上記3点は実はそれぞれが奥深い意味を持つのだが、それは別の機会に言及する。
このCHOPARDブティックの店員はA、Bにおいて及第点。@については知識不足であったが、それでも分からない点は自社ネットワークを使い、回答しようと努力する真摯さにおいて合格であった。
(余談:後日、この御仁とは交流が続いたが、その後、ドゥ・ヴィットに移籍された)



(グラスバック+ハーフハンターは淫靡の世界への扉となる〜)

ハンターケースを開けるとそこには美麗ムーヴLUC1.96を覘く。装着時にはガラスではなく、18金製ケースが手首上に接する。この奥ゆかしさ、グラスバックを隠す羞恥心を知った世界。

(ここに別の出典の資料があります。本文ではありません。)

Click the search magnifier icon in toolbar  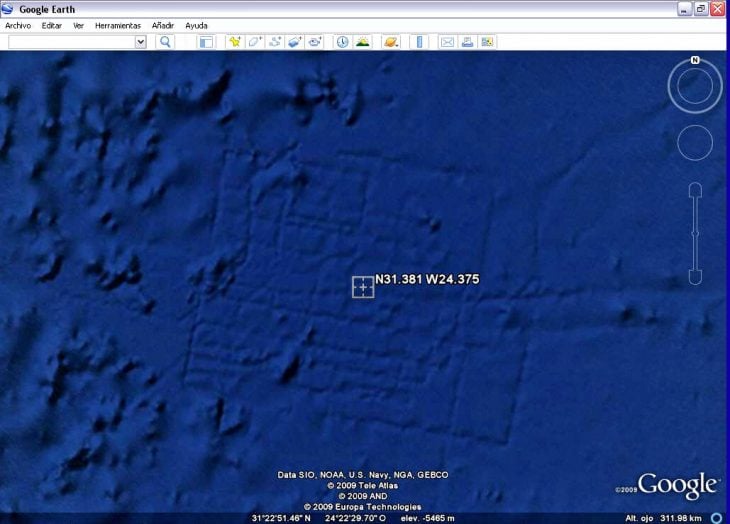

その扉を開けることで淫靡な世界へ入り込むような悦楽が待っている・・・。

ハンターケースは他メゾンでも限定モデルに多い。
レギュラー品でハンターバックケースというのは筆者の知る限りでは無い。
ヒンジ部分の耐久性、腐食を考えると少々不安になるが、ヒンジが壊れる前にユーザー自身が逝ってしまうだろうからここは良しとしようか。

(←左写真: 逆さ富士ならぬ、"逆さLUC1.96"を楽しめるオマケ付き〜)
ハンターケースの良さは何よりも懐中時代の名残と控え目加減にある。これ見よがしのグラスバックとはせず、見たいときにチラ見する楽しみ。これはオーナーの特権である。ハンターケースの内側にはCHOPARDマークが刻印されている。鏡面仕上げであるので、ここに映る『逆さLUC1.96』を見るのも愉悦のひと時だ。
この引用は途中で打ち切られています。